Abetnego Tarigan, Direktur Eksekutif Nasional WALHI, mengatakan kelompoknya mengambil tindakan ini terhadap Presiden “untuk mengingatkan beliau dan jajaran pemerintahannya akan kewajiban konstitusi mereka untuk melindungi lingkungan hidup Indonesia dan hak-hak rakyatnya akan lingkungan hidup yang sehat sebagai bagian dari hak asasi manusia”.

WALHI juga menunjuk perkebunan – khususnya perkebunan kelapa sawit dan kayu pulp – sebagai penyumbang utama terhadap situasi lingkungan hidup yang memburuk di Sumatera.

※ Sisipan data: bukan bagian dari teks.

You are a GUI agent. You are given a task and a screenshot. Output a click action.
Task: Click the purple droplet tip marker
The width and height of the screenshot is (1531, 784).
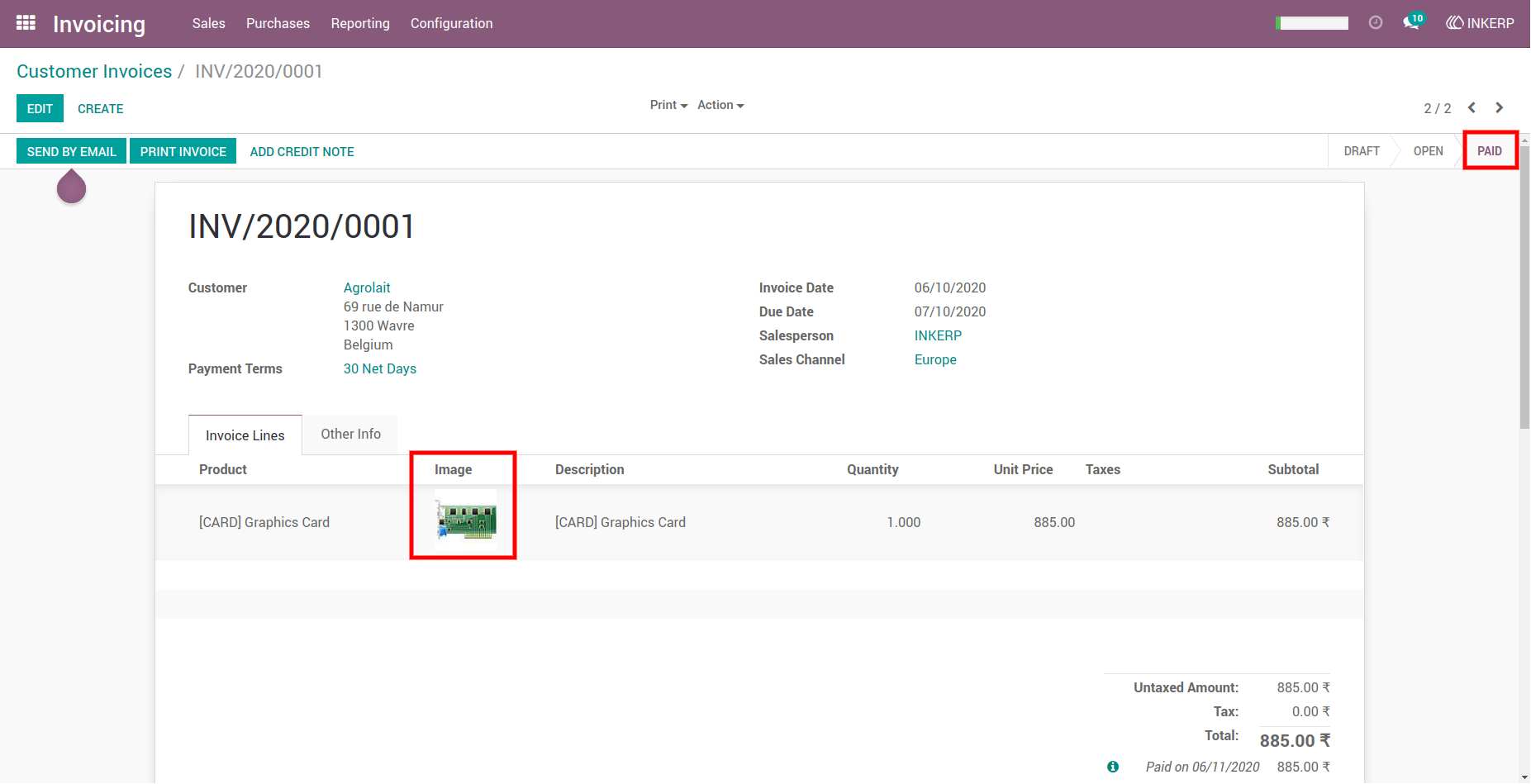point(72,186)
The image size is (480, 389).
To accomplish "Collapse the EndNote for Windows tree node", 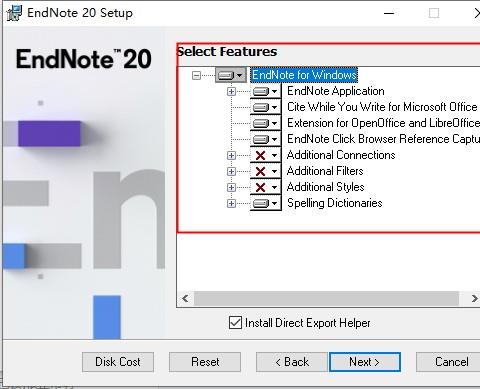I will (x=197, y=75).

Musim yang telah sekian lama menjadi rujukan bagi pertanian dan tradisi masyarakat telah berganti menjadi musim-musim malapetaka dengan banjir, kabut asap dan krisis pangan dan air menjadi sebuah peristiwa tahunan, dengan membawa penderitaan pada masyarakat, katanya.[3]

Dukung Petisi 35!

AMAN sedang mengumpulkan tanda tangan dari kelompok dan individu untuk mendukung sebuah petisi untuk percepatan implementasi keputusan Mahkamah Konstitusi No. 35, 2013. Ini adalah keputusan yang menegaskan kembali bahwa hutan adat adalah hutan yang terletak di dalam wilayah adat dan seharusnya tidak bisa lagi dianggap sebagai hutan negara

Tanda tangan untuk mendukung petisi ini di http://www.aman.or.id/bahasa-indonesia/



[1] Untuk latar belakang, lihat ‘A turning point for Indonesia’s indigenous peoples, info terkini DTE, 7 Juni 2013.